Source: GFI Group
GFI Group Inc. (NASDAQ: GFIG) a leading inter-dealer broker and data and analytical software provider to the derivatives markets, hosted a media briefing in New York City last week to discuss the outlook for credit derivatives in 2006.
John Tierney, head of US credit derivatives research at Deutsche Bank, said that growth in credit derivatives in 2006 could reach $15 trillion (in notional outstanding contracts). Although New York and London are the centers of credit derivatives activity, Tierney stressed that Asia and Japan (that currently account for 9% of global activity), could become bigger players in this market as a result of the Basel II recommendations. Credit-linked notes could rise sharply if a proposed FASB rule is implemented and insurance companies will also become bigger players in 2006, according to Mr. Tierney.
"We are in a relatively healthy credit cycle, and credit risk will remain at the single name level, for now, with little risk of becoming more systemic. As a result single name credit default swaps (CDS) may continue to trade at wider spreads than implied by the indexes," said Mr. Tierney.
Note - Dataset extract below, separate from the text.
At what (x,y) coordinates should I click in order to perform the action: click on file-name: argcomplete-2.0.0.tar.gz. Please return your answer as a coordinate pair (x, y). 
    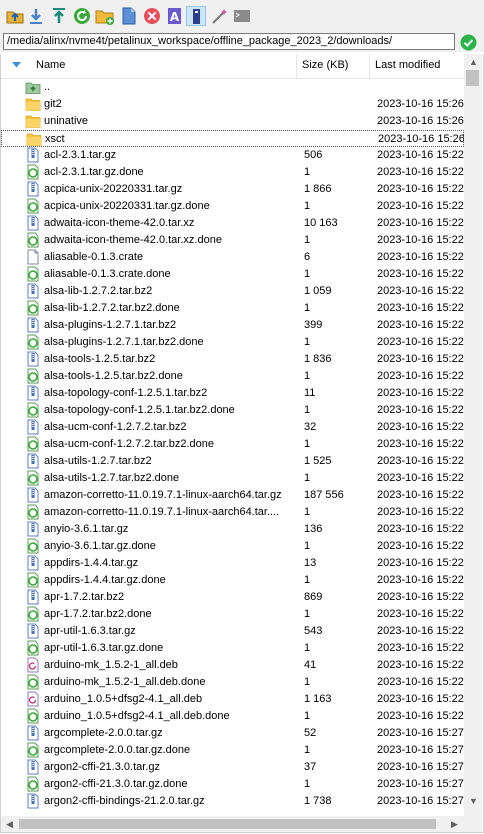
    Looking at the image, I should click on (104, 733).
Michael Fuhrman, head of e-trading, North America, at GFI Group expects any increased demand for credit derivatives use to occur across the capital structure in 2006, and named asset backed credit default swaps (ABCDs), preferred shares credit default swaps (PCDs) and loan credit default swaps (LCDs) as second generation CDS products that are gaining traction.
"The changing credit landscape is morphing the relationship between credit and equity asset classes," Mr. Fuhrman said, commenting on his observance that equities traders are becoming more interested in CDS. "The ever evolving CDS market gives dynamic insight into companies and CDS is definitely being used as a complementing tool to help traders in their investment decisions."